Venezuela has raised its official death toll from the June 24 earthquakes by 139 to 5,069. Jorge Rodríguez, president of Parliament, released the provisional figures via Telegram, maintaining the count of injured at 16,740 and homeless at 17,907 more than three weeks after the disaster. The twin 7.2 and 7.5 magnitude tremors, striking just 39 seconds apart in the country's northwest, devastated La Guaira state and damaged Caracas.
The larger quake was the most powerful recorded in Venezuela in over a century. Authorities have assisted 128,324 affected families, though 21,235 people remain in 107 temporary camps. The region continues to experience severe instability, with 1,331 aftershocks recorded since the initial event, including a sizable tremor a week ago that triggered evacuations in La Guaira.
To address the massive infrastructure loss, the National Assembly approved on Tuesday the first reading of a reform to the Law against Real Estate Fraud. First vice-president Pedro Infante said the pending amendment seeks to provide "legal certainty and financing so the private sector can begin an accelerated home-building process." A government biometric census indicates roughly 25,000 new homes are required.
For potential investors and contractors, the operational environment remains deeply opaque. The US Geological Survey estimated a high probability that the actual death toll exceeds 10,000, while international organizations warn the true figure could be considerably higher, with tens of thousands missing. Authorities have kept numerous websites blocked, prompting the UN to urge the full restoration of media and social network access to verify the disaster's scale.

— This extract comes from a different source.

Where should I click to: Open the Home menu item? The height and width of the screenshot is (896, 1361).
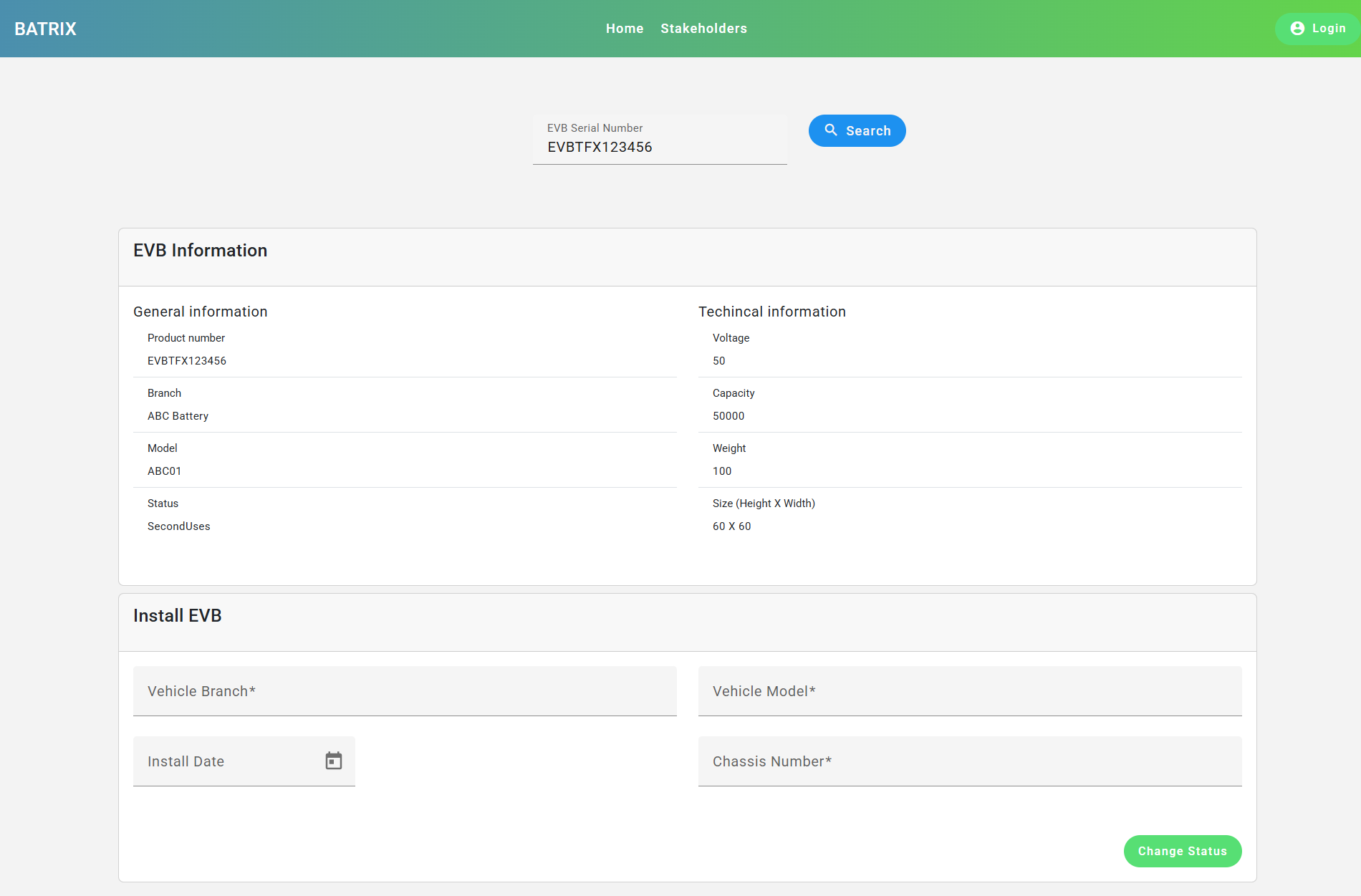(x=625, y=29)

This reconstruction effort lands amid a prolonged institutional crisis. Acting President Delcy Rodríguez—the sister of Jorge Rodríguez—is leading the country following the January capture of President Nicolás Maduro, who is awaiting trial in New York on drug-trafficking charges. Securing the private capital necessary to rebuild the northern coast will require market participants to weigh the opportunity of 25,000 new homes against severe political and informational risks.